## Start Passage shown
Myth busters did an episode on this to test whether it was true. I don’t remember what their conclusion was bc it was ohhh… almost 20 years ago.

Anonymous 0 Comments

Because you are generally taller than your surface area from above, running forwards will sweep a path collecting all the rain falling in an area matching your frontal area.
Walking slowly, you just pick up the rain that would be falling onto your head and shoulders, the surface area from above.
There’s a lot more variations on this, angle of the rain, how much, how fast you are going to be moving (eg standing still isn’t going to be smart)
Mythbusters did a test on this with people wearing paper suits that were weighed afterwards to see how much rain they soaked up.

Anonymous 0 Comments

Whether you walk or run you will be hit by the rain above you but when you run you increase how much rain hits you from the front. Kinda like how you notice the air more, the faster you go in a car with the windows down.

Anonymous 0 Comments

When you’re walking, most of the rain falls on your head and shoulders and some by walking into it. When you’re running the rain falls on your head, shoulders, but you’re also running into the rain ahead of you. Since you’re running faster than you’re walking, you’re going to absorb a lot more rain by running into it even though the overall time spent in the rain is reduced.

[Here’s the Mythbusters episode](https://www.youtube.com/watch?v=HtbJbi6Sswg) that /u/AverageNeither682 was referencing.

Anonymous 0 Comments

Consider a thought experiment where it’s a steady drizzle that is falling **perfectly straight down**. The rain you collect is based on the surface area of your head (*collecting rain from above*) and the surface area of your front (*as you move forward into the drops falling in mid air*).

**Your front will collect the same amount of rain no matter what your speed is**. If your speed is zero, your front collects no rain, but you make no progress. If your speed in infinite, you collect every drop suspended in the air between you and your destination, Your moving forward is just integrating the average volume of rain between you and your destination.

But the rain that falls straight onto your head varies by how long you spend in the rain. That you can control.
## End Passage shown
## Start Recorded information
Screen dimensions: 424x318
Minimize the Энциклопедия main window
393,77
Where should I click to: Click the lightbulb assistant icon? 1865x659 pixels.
## End Recorded information
| What needs to be done |
In the passage on walking versus running in the rain, how did the Mythbusters test measure how much rain people soaked up?

| Finished task |
People wore paper suits that were weighed afterwards.